__Texto para leitura__:
• • •

Para mais clareza: devemos estudar as qualidades boas que há em nós, para ver se
com a soma destas reparamos alguns defeitos. Quando a favor de um irmão fizemos
todo o possível e ele se não deixou convencer, é necessário, então, sem ruído e
sem choque de espécie alguma, afastarmo-nos ou afastá-lo, procurando não nos
contaminar, e que ninguém se contamine com ele, mas isso depois de haver
esgotado tudo o que aconselham a humildade, o amor, a indulgência e a caridade.
Já
disse que todo o espírita deve ser caritativo com seu irmão, e isso o demonstra
ele, porque, se somos obrigados, segundo a lei divina, a
praticar a caridade em tudo, muito mais devemos praticá-la entre os que debaixo do ponto de
vista espiritual devem formar uma só família.
O
espírita não deve, portanto, abandonar seu irmão, nem na crise, nem na
enfermidade, nem na miséria; muito pelo contrário, deve ser para ele um pai ou
uma mãe; consolá-lo nas suas aflições, assisti-lo nas suas enfermidades, ajudá-lo
nas suas necessidades, protegê-lo na sua velhice, dar-lhe a mão na sua
juventude; numa palavra, deve ser todo espírita para seu irmão a verdadeira
providência terrena, sustentando-o até onde possa em todos os transes da vida
planetária. Assim como na parte moral devemos ser caritativos, indulgentes e
humildes com os nossos irmãos, não o devemos ser menos na parte material.
Devemos manter entre nós a verdadeira fraternidade, porque o amor dispensa
muitas coisas e se chegarmos a nos amar muito não há duvida que suportaremos
nossos defeitos com paciência.
Eis
a maneira de dar bom exemplo à humanidade, que tão cheia de males e egoísmos está: eis a maneira de tornar mais leve a cruz que
por lei temos de carregar neste mundo, porque o amor é uma seiva divina; é o bem; é a paz.
Eis a maneira de atrair os olhares da humanidade e de demonstrar-lhe que a palavra
irmãos não é pura fórmula, mas a expressão do amor que nós sentimos. Eis a
maneira de constituir uma família que nos pouparia muitas amarguras, que hoje
nos alanceiam, e nos daria muitos dias de paz e de alegria, e reinaria em torno
de nós tanta cordialidade e tanto amor que nelas se regenerariam os nossos espíritos.

• • •

__Entradas de dados__:
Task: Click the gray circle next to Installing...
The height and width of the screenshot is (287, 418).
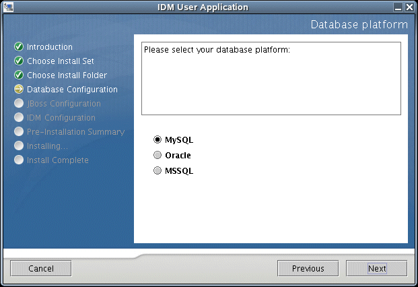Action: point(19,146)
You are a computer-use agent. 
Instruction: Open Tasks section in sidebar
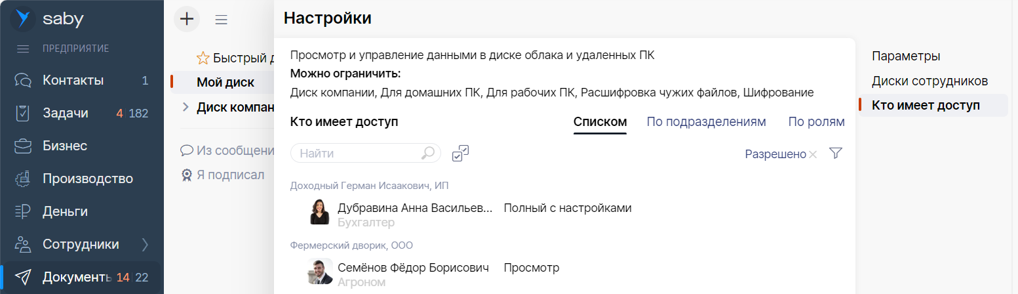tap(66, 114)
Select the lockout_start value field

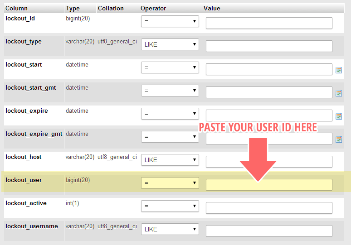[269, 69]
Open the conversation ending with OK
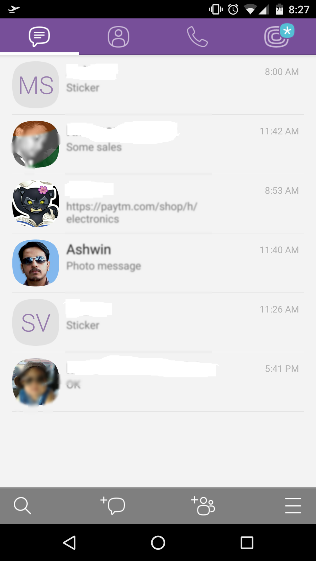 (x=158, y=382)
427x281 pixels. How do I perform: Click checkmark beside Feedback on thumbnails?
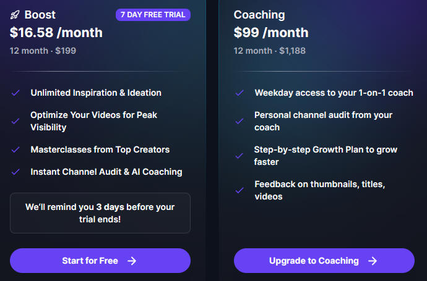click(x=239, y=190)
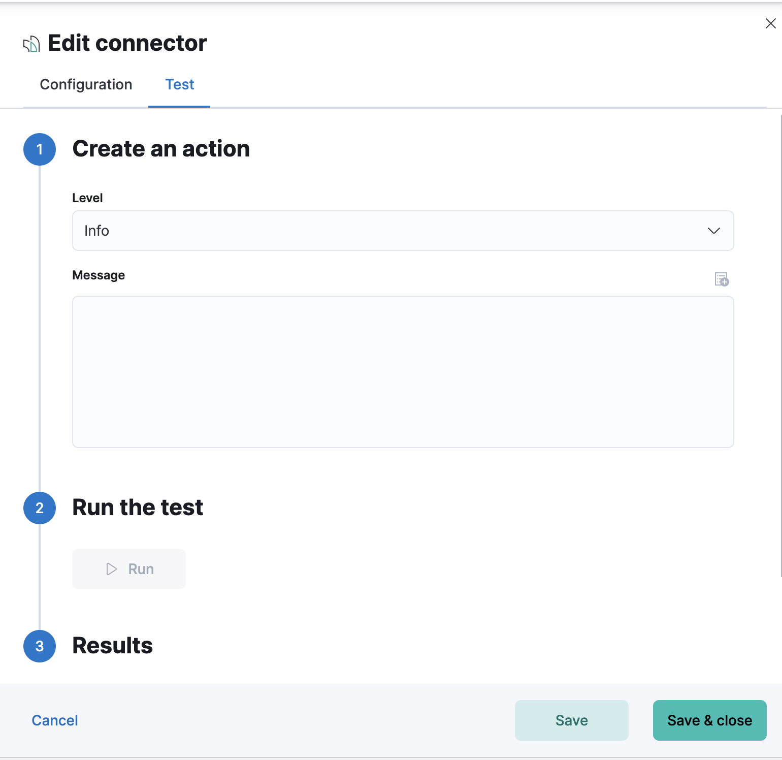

• • •

__Exercícios__:
(a) Responda a cada pergunta sobre o texto da caridade entre espíritas em uma linha própria:
(i) O que há em nós que devemos estudar?
(ii) O que deve ser esgotado antes de nos afastarmos de um irmão que não se deixou convencer?
(iii) O que é o amor, conforme o texto?
(b) Transcreva, sem qualquer alteração, o trecho do texto da caridade entre espíritas que vai de "Devemos manter entre" até "os nossos espíritos.".
Não é preciso consultar as entradas.

__Respostas__:
(a)
(i) As qualidades boas que há em nós, para ver se com a soma delas reparamos alguns defeitos.
(ii) Tudo o que aconselham a humildade, o amor, a indulgência e a caridade.
(iii) Uma seiva divina; é o bem; é a paz.

(b)
Devemos manter entre nós a verdadeira fraternidade, porque o amor dispensa
muitas coisas e se chegarmos a nos amar muito não há duvida que suportaremos
nossos defeitos com paciência.
Eis
a maneira de dar bom exemplo à humanidade, que tão cheia de males e egoísmos está: eis a maneira de tornar mais leve a cruz que
por lei temos de carregar neste mundo, porque o amor é uma seiva divina; é o bem; é a paz.
Eis a maneira de atrair os olhares da humanidade e de demonstrar-lhe que a palavra
irmãos não é pura fórmula, mas a expressão do amor que nós sentimos. Eis a
maneira de constituir uma família que nos pouparia muitas amarguras, que hoje
nos alanceiam, e nos daria muitos dias de paz e de alegria, e reinaria em torno
de nós tanta cordialidade e tanto amor que nelas se regenerariam os nossos espíritos.